**THE PROBLEM:** Format the text lines of the items below as a JSON list of strings, one string per line, with blank lines omitted. Leave the pictures out of the list.

**DATA SHOWN:**
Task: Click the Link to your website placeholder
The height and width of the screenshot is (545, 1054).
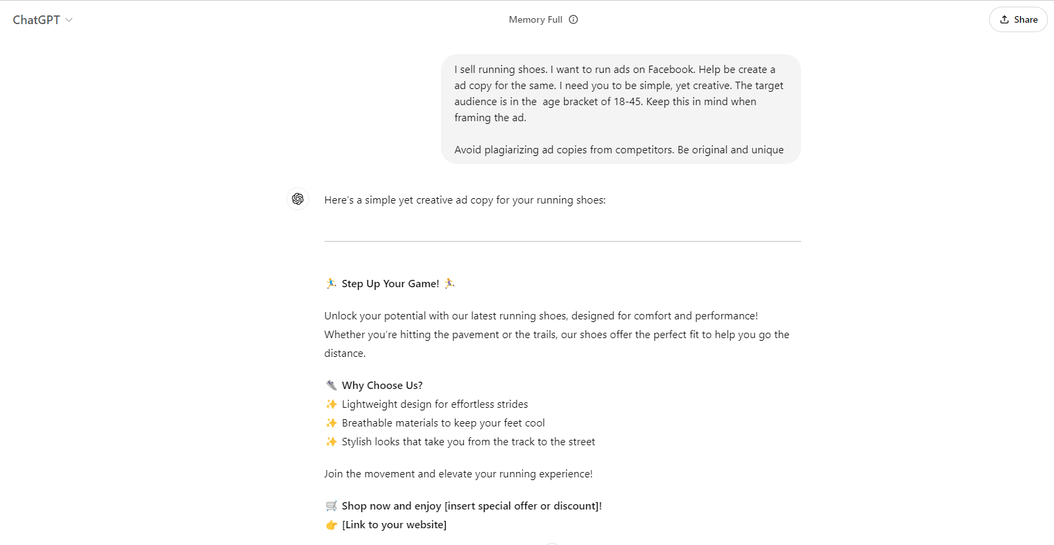Action: pos(394,525)
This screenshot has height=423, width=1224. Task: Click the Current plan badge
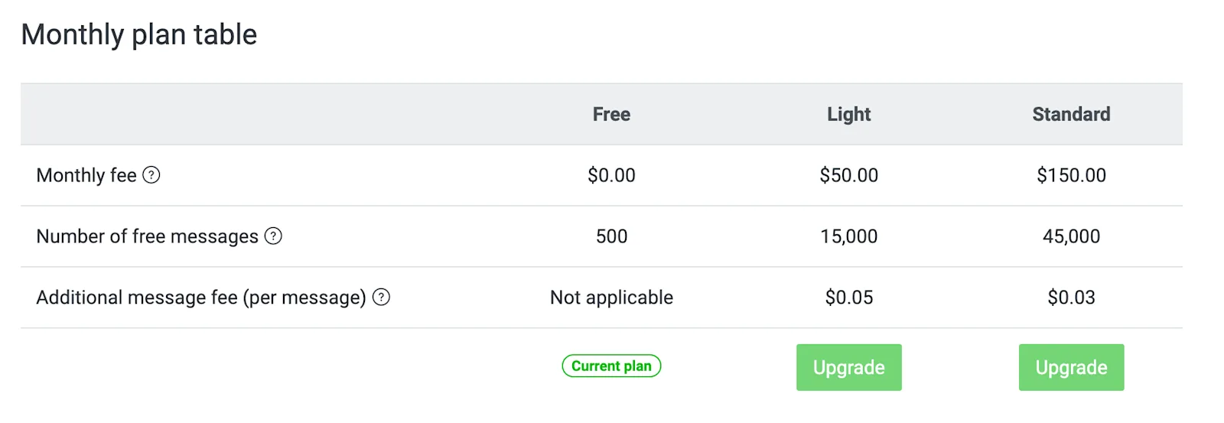click(611, 366)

**EXERCISE RESULT:**
[
  "Task: Click the Link to your website placeholder",
  "The height and width of the screenshot is (545, 1054).",
  "Action: pos(394,525)",
  "This screenshot has height=423, width=1224. Task: Click the Current plan badge",
  "click(611, 366)"
]